● TASK DETAILS
Could you set down every record below exactly as it appears?

● DATASET RECORDS
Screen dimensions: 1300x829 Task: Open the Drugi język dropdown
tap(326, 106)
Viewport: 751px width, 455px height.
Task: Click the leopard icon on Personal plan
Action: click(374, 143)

● TASK SOLUTION
Screen dimensions: 1300x829 Task: Open the Drugi język dropdown
tap(326, 106)
Viewport: 751px width, 455px height.
Task: Click the leopard icon on Personal plan
Action: click(374, 143)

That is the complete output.